Fan-Out, Fan-In, and Pipeline Patterns for Real Workloads
Single producer, single consumer is the tutorial case. Real systems fan out (one channel feeds multiple workers), fan in (multiple channels merge into one), or build multi-stage pipelines (stage 1 output is stage 2 input). Channels compose cleanly for all three because Channel<T> is just a typed queue — you wire them by passing reader/writer references.
Fan-out is trivial: start N consumer tasks all calling ReadAllAsync on the same reader. The channel distributes work competitively — whichever consumer finishes first grabs the next item. No coordination code required. Fan-in is slightly more involved: you have M producer tasks each writing to their own channel, and one aggregator task that reads from all M readers concurrently and writes into a single output channel.

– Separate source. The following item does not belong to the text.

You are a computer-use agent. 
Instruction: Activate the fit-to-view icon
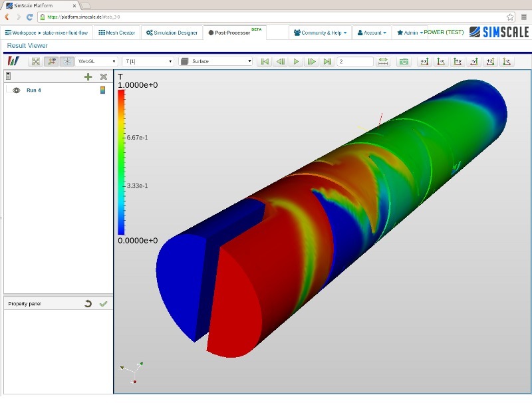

Pipelines shine when each stage has a different CPU or I/O profile. Stage 1 might parse raw bytes (CPU-bound), Stage 2 might enrich with a DB lookup (I/O-bound), Stage 3 might batch and flush to S3 (I/O-bound). Each stage gets its own bounded channel, giving you independent backpressure between stages. If Stage 2 is the bottleneck, its input channel fills up and slows Stage 1 — which is exactly what you want. The critical discipline: every intermediate channel must be completed when its feeding stage finishes, and every pipeline task must propagate its own errors, ideally through a CancellationTokenSource shared across all stages.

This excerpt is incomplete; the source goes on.